Your Medical Records
Doctors have always had the discretion to allow patients to see their health records and to share information where appropriate with the carers of children and incapacitated adults. Additionally in recent years Acts of Parliament have given certain statutory rights of access to records. None of the legislation prevents doctors from informally showing patients their records or, bearing in mind duties of confidentiality, discussing relevant health issues with carers.
The implementation of data protection legislation in early 2000 changed patients' statutory rights of access to their health records. The purpose of this guidance is to set out in some detail the legal requirements on doctors as holders of health records. This summary highlights the main points.
What records are covered?
All manual and computerised health records about living people are accessible under the Data Protection Act 1998.
Does it matter when the records were made?
No, access must be given equally to all records regardless of when they were made.
Does the Act cover all of the UK?
Yes.
Who can apply for access?
Competent patients may apply for access to their own records, or may authorise a third party, such as their lawyer, to do so on their behalf. Parents may have access to their child's records if this is in the child's best interests and not contrary to a competent child's wishes. People appointed by a court to manage the affairs of mentally incapacitated adults may have access to information necessary to fulfil their function.
Are there any exemptions?
Yes, the main exemptions are that information must not be disclosed if it:
- is likely to cause serious physical or mental harm to the patient or another person; or
- relates to a third party who has not given consent for disclosure (where that third party is not a health professional who has cared for the patient).

DATA EXCERPTS —

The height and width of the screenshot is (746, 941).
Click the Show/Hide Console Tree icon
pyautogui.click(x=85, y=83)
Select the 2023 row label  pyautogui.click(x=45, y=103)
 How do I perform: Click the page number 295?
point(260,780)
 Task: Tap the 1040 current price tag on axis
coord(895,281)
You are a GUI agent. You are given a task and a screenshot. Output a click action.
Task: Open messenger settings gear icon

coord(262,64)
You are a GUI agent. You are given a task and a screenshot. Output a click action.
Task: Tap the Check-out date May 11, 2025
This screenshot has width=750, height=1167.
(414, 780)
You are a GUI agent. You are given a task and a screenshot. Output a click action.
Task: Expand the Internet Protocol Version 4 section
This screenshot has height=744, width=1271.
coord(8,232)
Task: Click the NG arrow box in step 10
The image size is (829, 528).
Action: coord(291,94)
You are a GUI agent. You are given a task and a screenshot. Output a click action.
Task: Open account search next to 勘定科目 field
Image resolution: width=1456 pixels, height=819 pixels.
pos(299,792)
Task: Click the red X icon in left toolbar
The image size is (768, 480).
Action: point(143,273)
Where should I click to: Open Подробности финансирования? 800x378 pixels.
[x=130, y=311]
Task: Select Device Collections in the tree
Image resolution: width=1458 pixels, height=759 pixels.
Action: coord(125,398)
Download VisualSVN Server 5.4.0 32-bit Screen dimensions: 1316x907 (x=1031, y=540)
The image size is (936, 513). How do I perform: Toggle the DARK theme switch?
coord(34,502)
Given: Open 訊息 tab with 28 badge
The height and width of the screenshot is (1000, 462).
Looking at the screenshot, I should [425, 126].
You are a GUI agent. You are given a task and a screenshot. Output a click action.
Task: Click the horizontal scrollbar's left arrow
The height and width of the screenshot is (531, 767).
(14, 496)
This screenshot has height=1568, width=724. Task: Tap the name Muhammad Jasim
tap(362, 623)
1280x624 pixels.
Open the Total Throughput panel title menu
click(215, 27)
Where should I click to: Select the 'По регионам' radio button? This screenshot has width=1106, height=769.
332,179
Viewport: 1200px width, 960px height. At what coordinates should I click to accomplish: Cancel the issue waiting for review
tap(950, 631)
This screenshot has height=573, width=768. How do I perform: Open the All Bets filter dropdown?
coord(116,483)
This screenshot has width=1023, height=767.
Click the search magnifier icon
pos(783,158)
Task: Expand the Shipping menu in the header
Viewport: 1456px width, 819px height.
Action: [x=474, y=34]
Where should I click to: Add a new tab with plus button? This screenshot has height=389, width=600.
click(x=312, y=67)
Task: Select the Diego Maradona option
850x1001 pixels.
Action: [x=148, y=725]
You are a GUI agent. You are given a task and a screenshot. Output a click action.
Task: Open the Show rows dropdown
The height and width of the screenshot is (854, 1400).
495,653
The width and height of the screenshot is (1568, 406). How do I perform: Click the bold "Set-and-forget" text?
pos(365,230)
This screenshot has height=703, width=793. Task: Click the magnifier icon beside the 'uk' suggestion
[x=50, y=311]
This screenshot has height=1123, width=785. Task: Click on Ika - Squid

THINGS TO DO —
**A.** List every question that the medical records guidance uses as a heading.
**B.** Answer these from the medical records guidance:
(i) Under which Act are all manual and computerised health records about living people accessible?
(ii) When did the implementation of data protection legislation change patients' statutory rights of access?
(iii) What example does the guidance give of a third party a competent patient may authorise to apply for access?

RESPONSES TO THE TASKS —
**A.**
What records are covered?
Does it matter when the records were made?
Does the Act cover all of the UK?
Who can apply for access?
Are there any exemptions?

**B.**
(i) The Data Protection Act 1998.
(ii) In early 2000.
(iii) Their lawyer.